A new benchmark called IHBench targets one of the messier problems in voice AI: what happens after a user interrupts a bot mid-sentence.
Researchers introduced IHBench to evaluate post-interruption recovery in voice agents running structured, multi-step workflows - the kind used in customer service, healthcare scheduling, and account management. The benchmark tests six types of interruptions, injected at controlled points, and scores each on two axes: whether the agent completed the task and how cleanly it recovered. It covers 27 audio-language model configurations from OpenAI, Google, and open-weight sources across 10 enterprise domains. Existing speech benchmarks, the authors note, measure the timing of interruptions - when a model detects a barge-in or yields a turn - but not whether the agent picks up at the right step afterward, without repeating content the user already heard.
The gap matters because real conversations are messy. A voice agent that can detect an interruption but then restarts from step one, or ignores the interjection entirely, is not actually useful in production.
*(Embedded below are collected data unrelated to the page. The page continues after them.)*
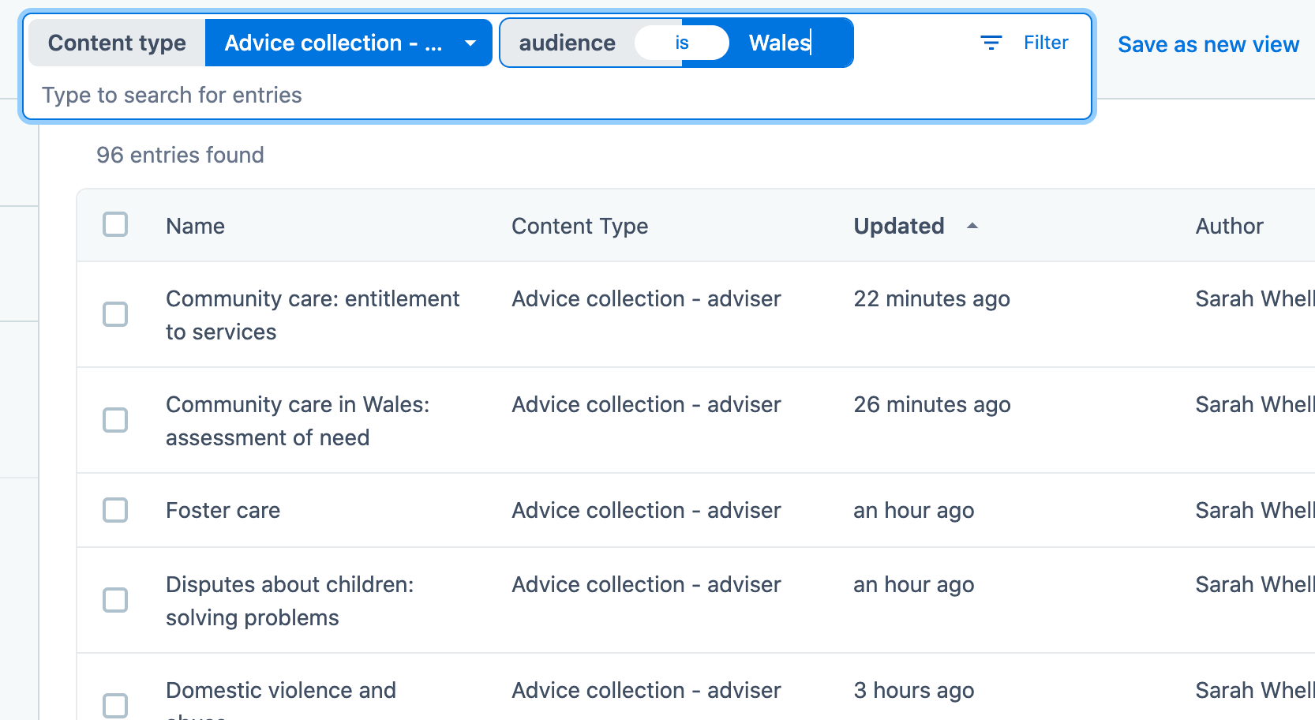Select the Foster care row checkbox
Viewport: 1315px width, 720px height.
115,510
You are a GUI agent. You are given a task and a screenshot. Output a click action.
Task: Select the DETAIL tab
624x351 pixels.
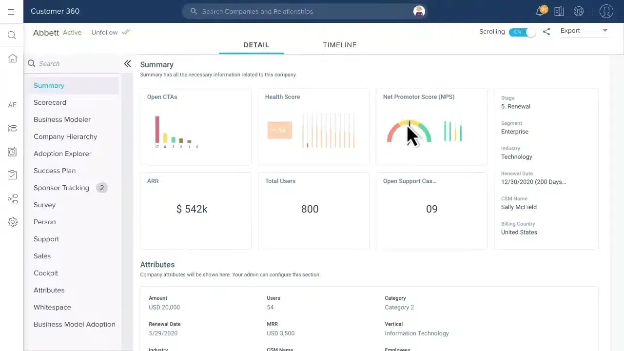pos(256,45)
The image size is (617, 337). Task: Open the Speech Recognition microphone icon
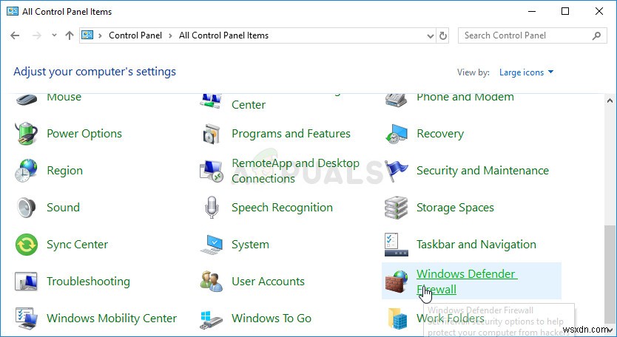tap(212, 208)
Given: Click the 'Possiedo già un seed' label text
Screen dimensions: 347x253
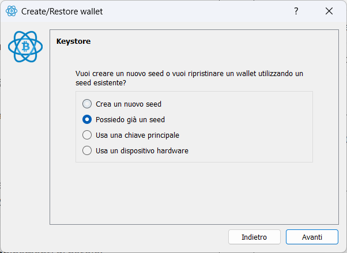Looking at the screenshot, I should click(130, 120).
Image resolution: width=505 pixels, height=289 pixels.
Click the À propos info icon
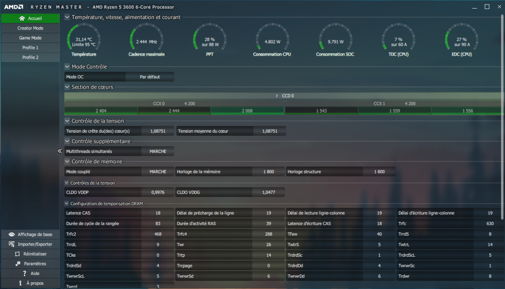click(x=20, y=283)
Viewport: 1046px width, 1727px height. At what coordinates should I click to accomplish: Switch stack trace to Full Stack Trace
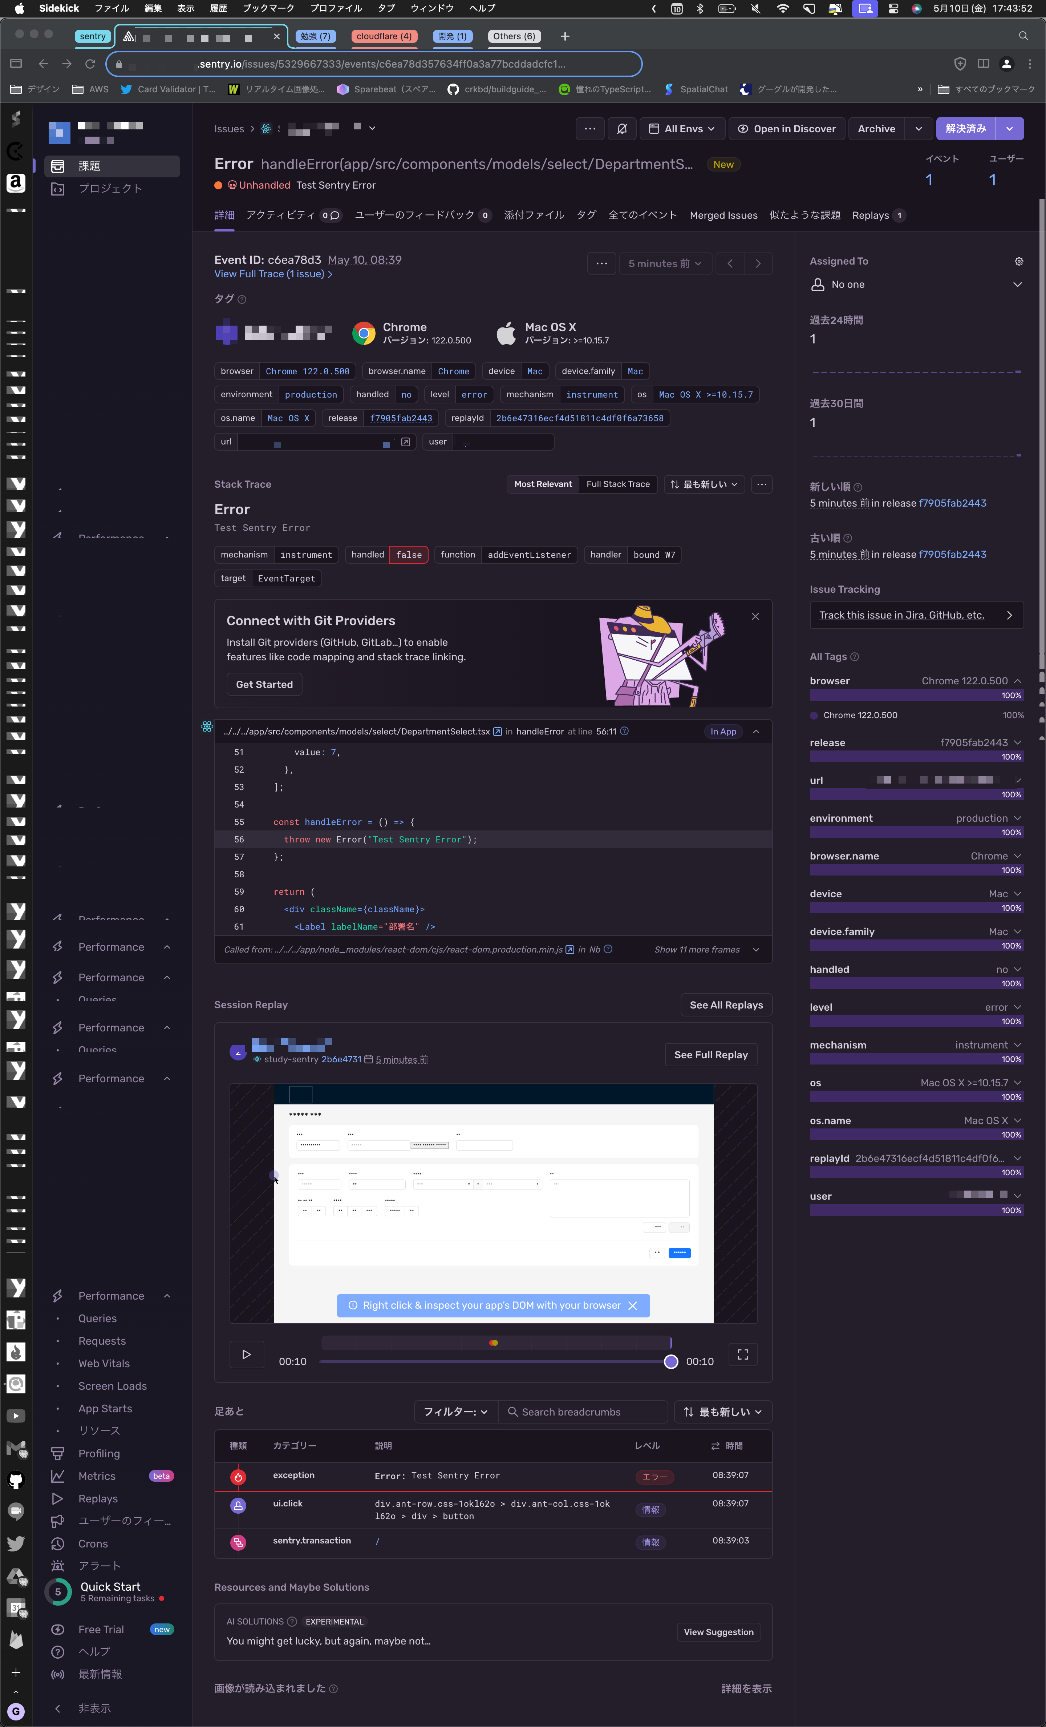[618, 484]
The benchmark also surfaces a consistent divide: closed-weight models outperform open-weight ones on task fulfillment, degrade roughly 3.3 times more slowly as conversations lengthen, and show no penalty for handling audio versus text - while open-weight models lose ground on all three.
That 3.3x degradation gap is the number to watch. It suggests that for enterprise deployments where calls routinely run long, the model-weight choice is not just a cost decision - it is a reliability one.